**Information shown**
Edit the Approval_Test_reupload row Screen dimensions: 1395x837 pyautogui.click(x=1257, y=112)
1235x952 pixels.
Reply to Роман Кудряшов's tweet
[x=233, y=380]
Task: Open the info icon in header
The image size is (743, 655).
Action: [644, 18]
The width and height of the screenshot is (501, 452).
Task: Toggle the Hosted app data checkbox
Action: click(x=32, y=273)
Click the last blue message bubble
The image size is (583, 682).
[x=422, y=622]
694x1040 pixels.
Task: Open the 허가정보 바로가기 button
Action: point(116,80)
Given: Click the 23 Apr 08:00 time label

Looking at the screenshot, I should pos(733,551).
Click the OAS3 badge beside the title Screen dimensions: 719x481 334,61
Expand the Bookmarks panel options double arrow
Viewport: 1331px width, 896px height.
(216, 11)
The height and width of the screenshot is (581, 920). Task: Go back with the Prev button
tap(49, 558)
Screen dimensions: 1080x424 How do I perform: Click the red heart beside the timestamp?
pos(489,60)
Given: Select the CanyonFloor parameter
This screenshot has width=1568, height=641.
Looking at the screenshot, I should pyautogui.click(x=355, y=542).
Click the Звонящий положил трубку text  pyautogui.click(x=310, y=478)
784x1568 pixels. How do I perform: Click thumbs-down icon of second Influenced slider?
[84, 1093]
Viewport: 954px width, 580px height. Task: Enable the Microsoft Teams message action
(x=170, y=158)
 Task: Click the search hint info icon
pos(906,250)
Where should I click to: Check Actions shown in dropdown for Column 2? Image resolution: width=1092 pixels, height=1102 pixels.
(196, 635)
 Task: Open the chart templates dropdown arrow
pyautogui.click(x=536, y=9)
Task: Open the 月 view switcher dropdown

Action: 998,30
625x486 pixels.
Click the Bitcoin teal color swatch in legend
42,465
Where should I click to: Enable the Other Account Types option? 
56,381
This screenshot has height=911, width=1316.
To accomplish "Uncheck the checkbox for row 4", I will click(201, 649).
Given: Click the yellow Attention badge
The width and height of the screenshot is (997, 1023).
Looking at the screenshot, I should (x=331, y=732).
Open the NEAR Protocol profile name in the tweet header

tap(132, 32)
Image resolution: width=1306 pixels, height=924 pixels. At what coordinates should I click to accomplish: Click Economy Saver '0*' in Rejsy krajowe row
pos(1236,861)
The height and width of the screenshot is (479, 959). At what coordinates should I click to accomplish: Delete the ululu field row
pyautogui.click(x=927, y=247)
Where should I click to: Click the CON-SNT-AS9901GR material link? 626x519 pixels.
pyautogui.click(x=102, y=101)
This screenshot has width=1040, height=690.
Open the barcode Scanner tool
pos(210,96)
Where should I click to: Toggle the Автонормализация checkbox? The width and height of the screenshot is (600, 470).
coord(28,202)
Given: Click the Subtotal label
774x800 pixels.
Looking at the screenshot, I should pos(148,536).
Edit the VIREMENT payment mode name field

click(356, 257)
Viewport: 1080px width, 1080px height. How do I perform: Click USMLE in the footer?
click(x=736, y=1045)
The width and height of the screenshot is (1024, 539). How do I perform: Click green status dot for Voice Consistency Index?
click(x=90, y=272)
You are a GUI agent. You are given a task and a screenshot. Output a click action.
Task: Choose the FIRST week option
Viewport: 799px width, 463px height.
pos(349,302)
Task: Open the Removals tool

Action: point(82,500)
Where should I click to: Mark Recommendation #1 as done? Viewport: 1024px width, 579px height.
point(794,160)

**Assigned task**
Write the data from above out again, exactly.

**Answer space**
Edit the Approval_Test_reupload row Screen dimensions: 1395x837 pyautogui.click(x=1257, y=112)
1235x952 pixels.
Reply to Роман Кудряшов's tweet
[x=233, y=380]
Task: Open the info icon in header
The image size is (743, 655).
Action: [644, 18]
The width and height of the screenshot is (501, 452).
Task: Toggle the Hosted app data checkbox
Action: click(x=32, y=273)
Click the last blue message bubble
The image size is (583, 682).
[x=422, y=622]
694x1040 pixels.
Task: Open the 허가정보 바로가기 button
Action: point(116,80)
Given: Click the 23 Apr 08:00 time label

Looking at the screenshot, I should pos(733,551).
Click the OAS3 badge beside the title Screen dimensions: 719x481 334,61
Expand the Bookmarks panel options double arrow
Viewport: 1331px width, 896px height.
(216, 11)
The height and width of the screenshot is (581, 920). Task: Go back with the Prev button
tap(49, 558)
Screen dimensions: 1080x424 How do I perform: Click the red heart beside the timestamp?
pos(489,60)
Given: Select the CanyonFloor parameter
This screenshot has width=1568, height=641.
Looking at the screenshot, I should pyautogui.click(x=355, y=542).
Click the Звонящий положил трубку text  pyautogui.click(x=310, y=478)
784x1568 pixels. How do I perform: Click thumbs-down icon of second Influenced slider?
[84, 1093]
Viewport: 954px width, 580px height. Task: Enable the Microsoft Teams message action
(x=170, y=158)
 Task: Click the search hint info icon
pos(906,250)
Where should I click to: Check Actions shown in dropdown for Column 2? Image resolution: width=1092 pixels, height=1102 pixels.
(196, 635)
 Task: Open the chart templates dropdown arrow
pyautogui.click(x=536, y=9)
Task: Open the 月 view switcher dropdown

Action: 998,30
625x486 pixels.
Click the Bitcoin teal color swatch in legend
42,465
Where should I click to: Enable the Other Account Types option? 
56,381
This screenshot has height=911, width=1316.
To accomplish "Uncheck the checkbox for row 4", I will click(201, 649).
Given: Click the yellow Attention badge
The width and height of the screenshot is (997, 1023).
Looking at the screenshot, I should (x=331, y=732).
Open the NEAR Protocol profile name in the tweet header

tap(132, 32)
Image resolution: width=1306 pixels, height=924 pixels. At what coordinates should I click to accomplish: Click Economy Saver '0*' in Rejsy krajowe row
pos(1236,861)
The height and width of the screenshot is (479, 959). At what coordinates should I click to accomplish: Delete the ululu field row
pyautogui.click(x=927, y=247)
Where should I click to: Click the CON-SNT-AS9901GR material link? 626x519 pixels.
pyautogui.click(x=102, y=101)
This screenshot has width=1040, height=690.
Open the barcode Scanner tool
pos(210,96)
Where should I click to: Toggle the Автонормализация checkbox? The width and height of the screenshot is (600, 470).
coord(28,202)
Given: Click the Subtotal label
774x800 pixels.
Looking at the screenshot, I should pos(148,536).
Edit the VIREMENT payment mode name field

click(356, 257)
Viewport: 1080px width, 1080px height. How do I perform: Click USMLE in the footer?
click(x=736, y=1045)
The width and height of the screenshot is (1024, 539). How do I perform: Click green status dot for Voice Consistency Index?
click(x=90, y=272)
You are a GUI agent. You are given a task and a screenshot. Output a click action.
Task: Choose the FIRST week option
Viewport: 799px width, 463px height.
pos(349,302)
Task: Open the Removals tool

Action: point(82,500)
Where should I click to: Mark Recommendation #1 as done? Viewport: 1024px width, 579px height.
point(794,160)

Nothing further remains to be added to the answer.